Nina Totenberg, Legal Affairs Correspondent

It’s been more than eight decades since Show Boat — the seminal masterpiece of the American musical theater — premiered on a stage in Washington, D.C. Now the sprawling classic is back, in a lush production put on by the Washington National Opera.

Based on Edna Ferber’s epic best-selling novel, Show Boat was nothing like the frothy musicals and scantily clad Broadway revues of its time. Sure, the story is about a traveling showboat that plays to audiences along the Mississippi River, but the plot focuses on serious subjects: racial injustice, alcoholism, abandonment.

Panoramic in scale, the show spans 40 years, from 1885 in the South — not long after the Civil War — to the Roaring ’20s in Chicago. And displayed in all their glory are some of the most beautiful love songs of the 20th century: “Can’t Help Lovin’ Dat Man,” “Make Believe,” “Bill.”

Show Boat made musical-theater history, pioneering the merging of music and plot, integrating them for the first time to provide a seamless transition from scene to song. Lyricist Oscar Hammerstein II, just 31 years old, worked closely with composer Jerome Kern to replicate Ferber’s sweeping narrative. In a 1958 interview released on vinyl by MGM Records, he explained how he used the Mississippi itself as the thread that would hold all the plot elements together.

“I thought that we lacked something to make it cohesive,” Hammerstein told interviewer Arnold Michaelis. “I wanted to keep the spirit of Edna’s book, and the one focal influence I could find was the river, because she had quite consciously brought the river into every important turn in the story. The Mississippi. So I decided to write a theme — a river theme.”

That theme, of course, became “Ol’ Man River,” one of the most primal American melodies ever sung.

‘Misery’ Restored, And Threaded Throughout The Show

Director Francesca Zambello, who pushed and prodded to get the current revival staged at the Kennedy Center, says she was drawn to the show because of the timeless issues it dramatizes — not least that key underlying theme of race, embodied in the show by Julie, the showboat’s star performer.

“Julie is the fulcrum of the show, because she brings the dramatic issue that changes everything,” Zambello says.

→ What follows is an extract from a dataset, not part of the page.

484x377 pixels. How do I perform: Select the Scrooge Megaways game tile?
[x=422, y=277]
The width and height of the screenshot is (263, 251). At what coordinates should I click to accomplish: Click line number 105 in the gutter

Secretly biracial, but “passing” — living publicly as a white woman — Julie has married a white man. That makes their relationship a crime in Mississippi, and in much of the rest of the country besides.

No surprise, then, that even before Julie is found out and forced to leave the showboat, the company’s mother figure, who’s in on her secret, senses trouble. “Misery’s comin’ around,” sings Queenie, the showboat’s cook, in a gorgeously melancholy melody that was cut from the original production for time.

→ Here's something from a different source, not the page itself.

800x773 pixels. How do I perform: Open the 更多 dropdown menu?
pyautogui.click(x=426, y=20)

“The theme of ‘Misery’ you hear not only with Queenie and all the women working, but it also weaves its way underneath the dialogue every time Julie speaks after that,” Zambello points out. “It becomes her sadness, and her secret.”

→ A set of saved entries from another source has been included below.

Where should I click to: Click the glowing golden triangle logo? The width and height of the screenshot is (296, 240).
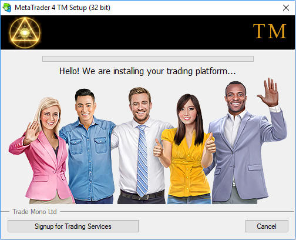25,32
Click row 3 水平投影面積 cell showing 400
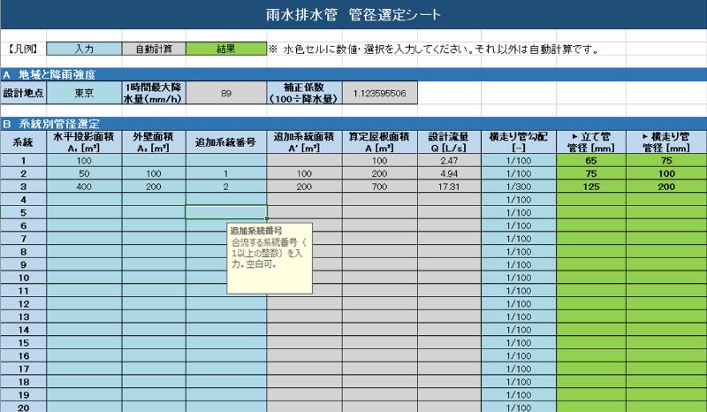707x412 pixels. (x=84, y=187)
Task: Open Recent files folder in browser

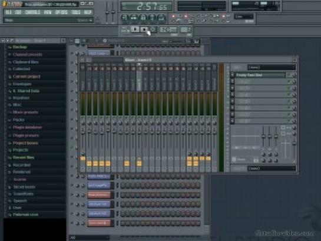Action: 24,158

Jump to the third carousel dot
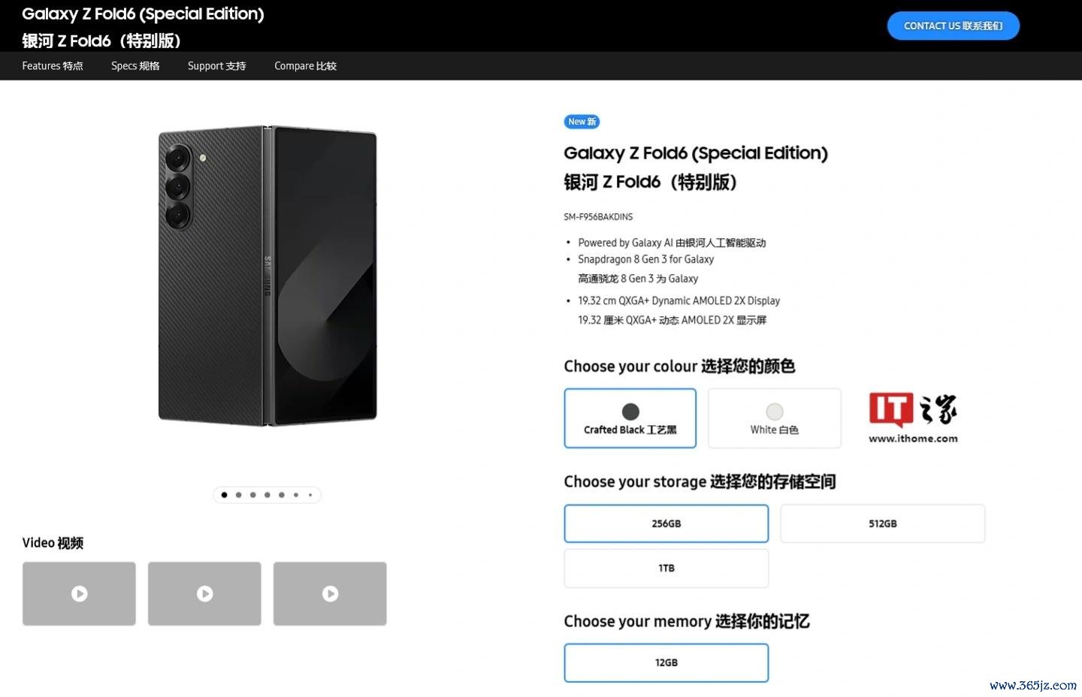[252, 495]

There are no U.S. laws against interracial marriage anymore; they were struck down in 1967 by the Supreme Court’s . But as Show Boat plays at the Kennedy Center this month, the court — just a couple of miles away — is considering questions of same-sex marriage, affirmative action and voting rights, while Congress focuses on how we as a nation treat immigrants.

“To do this kind of work that has such deep social underpinnings to it, and really speaks about social change, is I think rare in music theater,” Zambello says. “If you wrote this musical today, I’m not sure that it would get on.”…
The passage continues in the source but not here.